"Una porcata per salvare Tirreno Power". Nei guai il braccio destro di Renzi

Così il sottosegretario alla presidenza del Consiglio De Vincenti suggerì la strada a Tirreno Power per aggirare le prescrizioni ambientali

"Una porcata per salvare Tirreno Power". Nei guai il braccio destro di Renzi

"Serve una porcata per salvare Tirreno Power". A parlare sono due alti funzionari del ministero dell'Ambiente: Giuseppe Lo Presti, dipendente della divisione che si occupa del rilascio della Autorizzazione integrata ambientale (Aia), e Antonio Milillo. Non sanno che nei loro uffici i carabinieri del Nucleo operativo economico di Genova hanno piazzato alcune cimici. E così parlano liberamente di quella "leggina" creata ad hoc al dicastero dello Sviluppo economico per aiutare la società partecipata dalla societa francese Gas de France e dall'italiana Sorgenia, la holding energetica fondata e controllata dalla famiglia De Benedetti fino allo scorso marzo, e che detiene la centrale di Vado Ligure i cui fumi, a detta della procura di Savona, hanno provocato la morte di migliaia di persone.
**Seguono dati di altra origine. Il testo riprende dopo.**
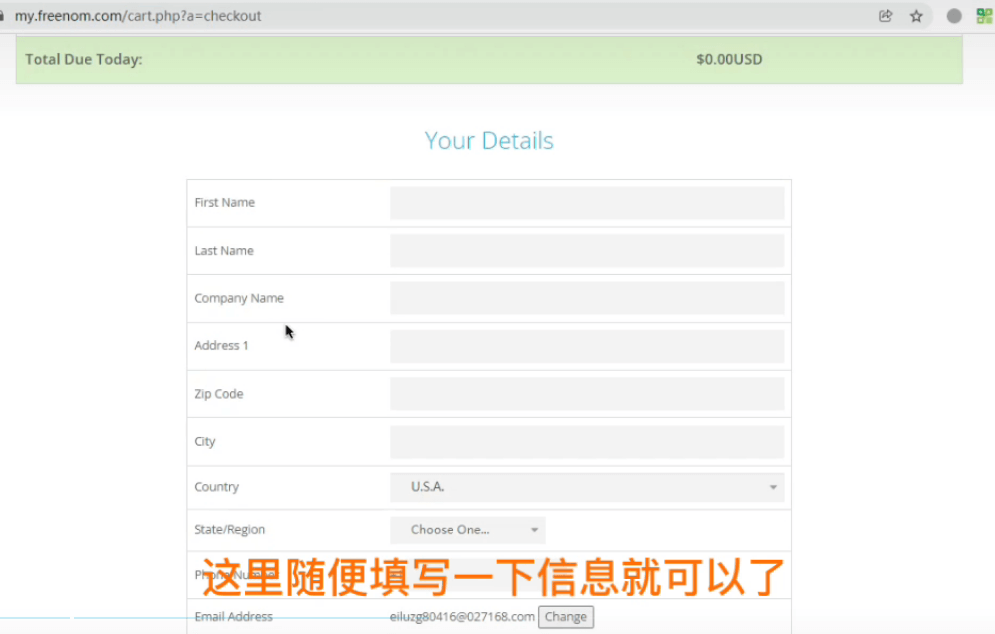The width and height of the screenshot is (995, 634).
Task: Click the Address 1 input field
Action: point(586,346)
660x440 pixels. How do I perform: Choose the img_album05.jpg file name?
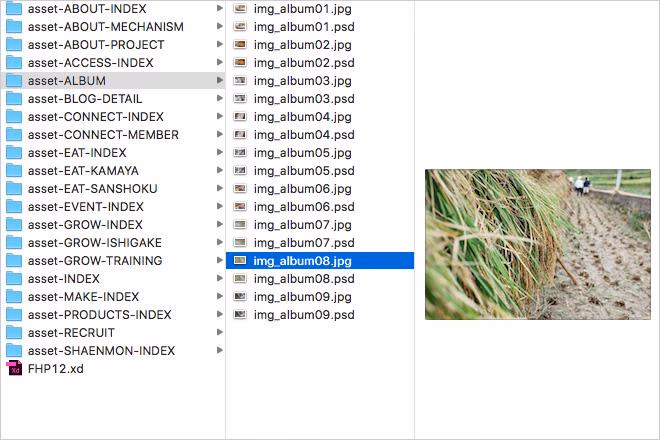click(x=302, y=152)
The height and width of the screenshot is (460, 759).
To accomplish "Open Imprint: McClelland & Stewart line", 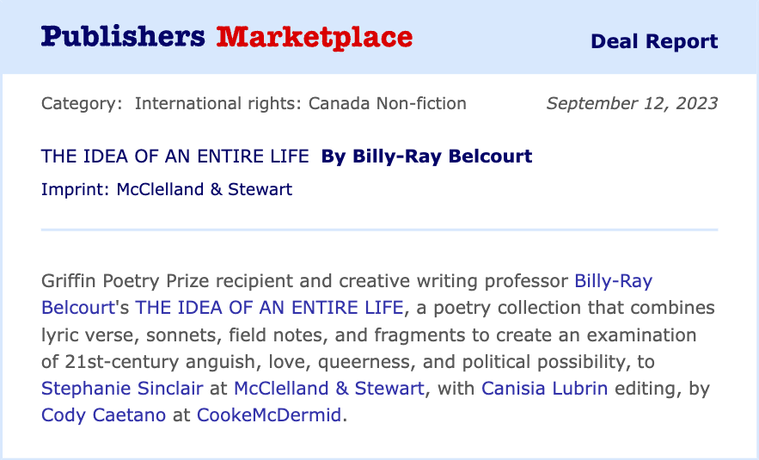I will 167,189.
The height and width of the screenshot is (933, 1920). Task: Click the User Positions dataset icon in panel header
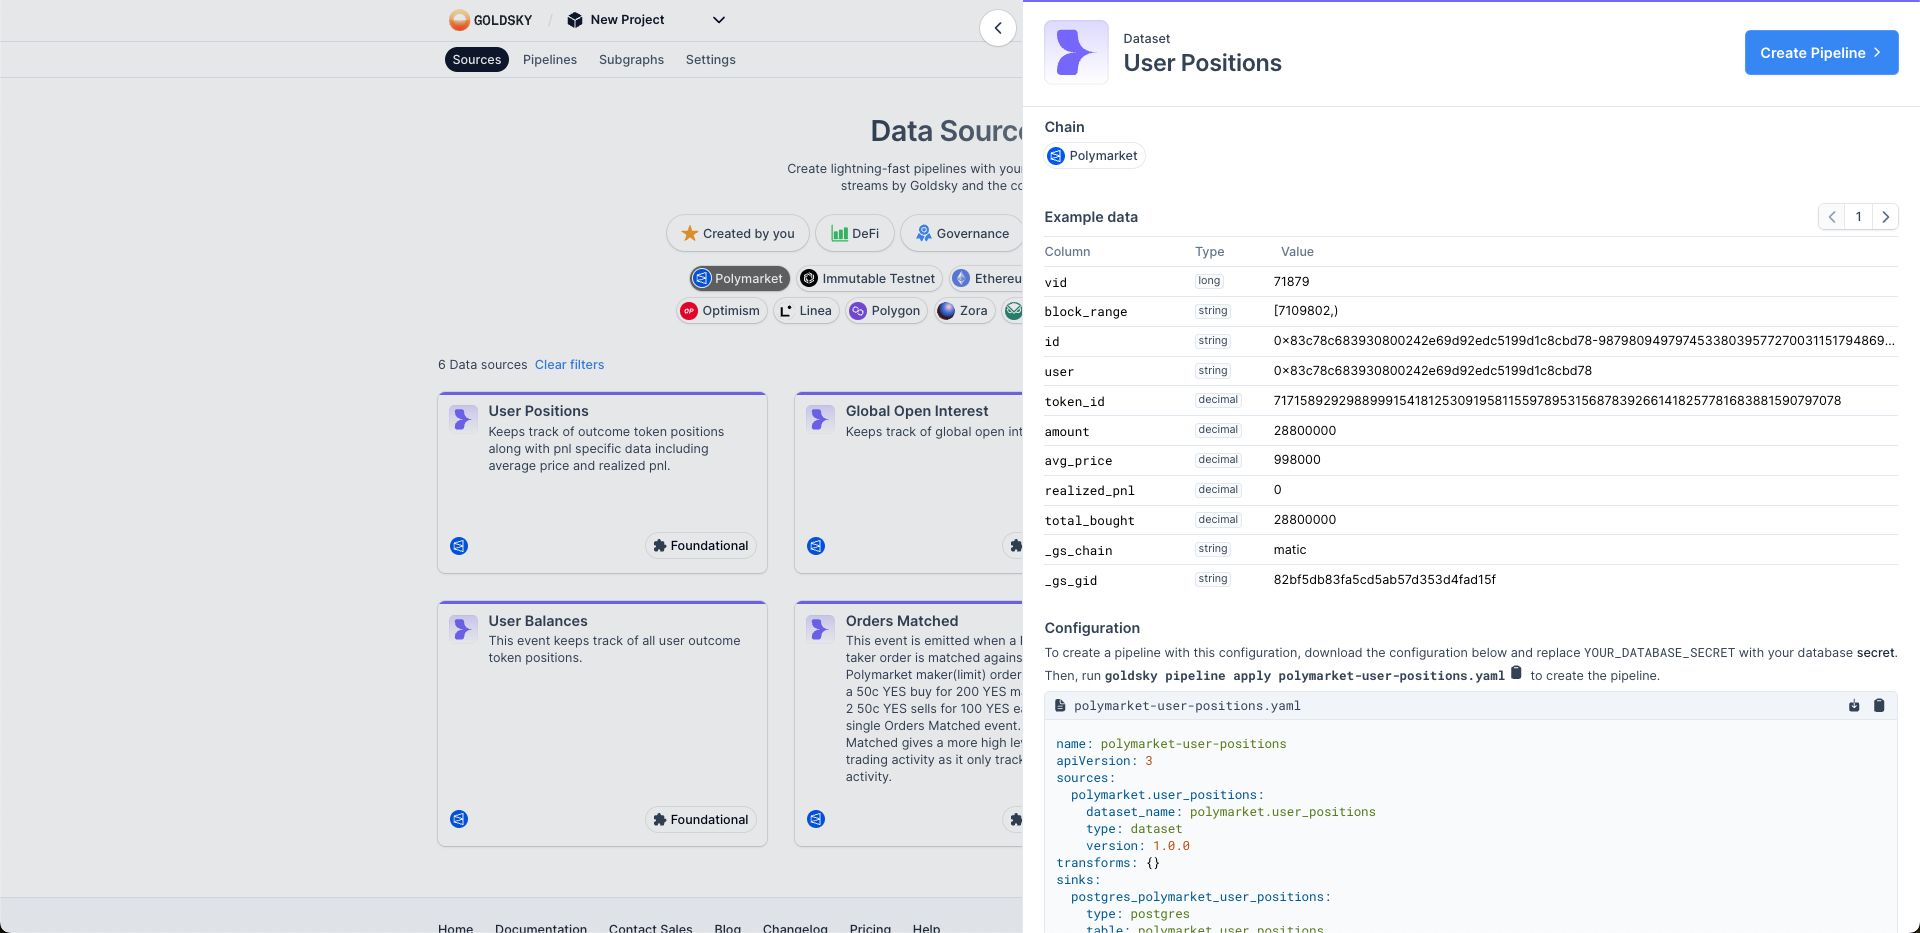click(x=1076, y=52)
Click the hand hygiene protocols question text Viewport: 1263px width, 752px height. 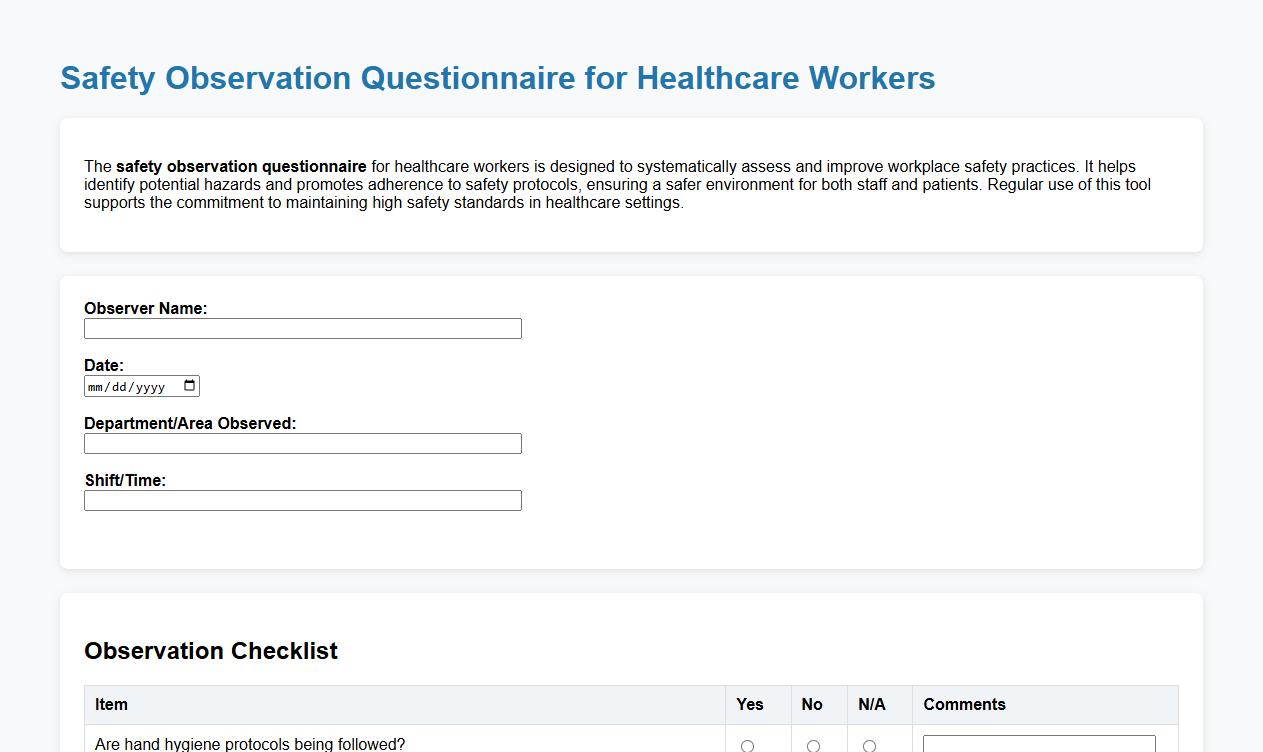pyautogui.click(x=248, y=744)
Dopo essere finita sotto sequestro, Tirreno Power presenta una nuova richiesta di Aia. Come spiega la Stampa, che oggi pubblica le intercettazioni choc contenute nell'inchiesta della procura di Savona, il documento serviva a garantire che "se si fosse proceduto al riavvio degli impianti, sin da subito si sarebbe potuto garantire una sostanziale riduzione delle emissioni". Il governo Renzi si muove subito per dare una mano. "A un certo punto - scrivono gli investigatori - sembra che il tentativo da parte delle istituzioni di 'dare una mano' a Tirreno Power con la norma ad hoc diventi concreto tanto che dalla seguente ambientale emerge come gli uffici del ministero dell'Ambiente siano interessati ad apporre le modifiche di competenza ad una bozza di testo che evidentemente è stata redatta dal ministero dell'Sviluppo economico". Nelle carte degli inquirenti spuntano, infatti, due esponenti di spicco, uno dei quali oggi siede accanto a Matteo Renzi a Palazzo Chigi. Il piddì Massimo De Vincenti, ex viceministro dello Sviluppo economico e oggi sottosegretario alla presidenza del Consiglio, "si adopera" infatti per "suggerire la strada a Tirreno Power per aggirare le prescrizioni" ambientali. Il secondo nome eccellente che spunta dalle carte dell'inchiesta è quello del ministro allo Sviluppo economico, Federica Guidi. "Dall'ambientale - continuano gli investigatori - emerge ancora come l'avvocato (difensore di Tirreno Power, ndr) Paola Severino abbia a questo proposito un incontro con il ministro Guidi".

I carabinieri del Noe intercettano i due funzionari del ministero dell'Ambiente proprio pochi giorni dopo che Tirreno Power ha presentato la richiesta di Aia. "E meno male che siamo al ministero dell'Ambiente", dice uno. Lo Presti e Millo parlano apertamente della "porcata". "Non potrà mai essere pulita", fa eco l'altro dicendo di sentire "le mani lorde di sangue" perché la leggina è stata scritta "da quelli là" in una forma ad hoc per aiutare Tirreno Power. Il sangue è quello delle migliaia di persone morte per i fumi della centrale di Vado Ligure.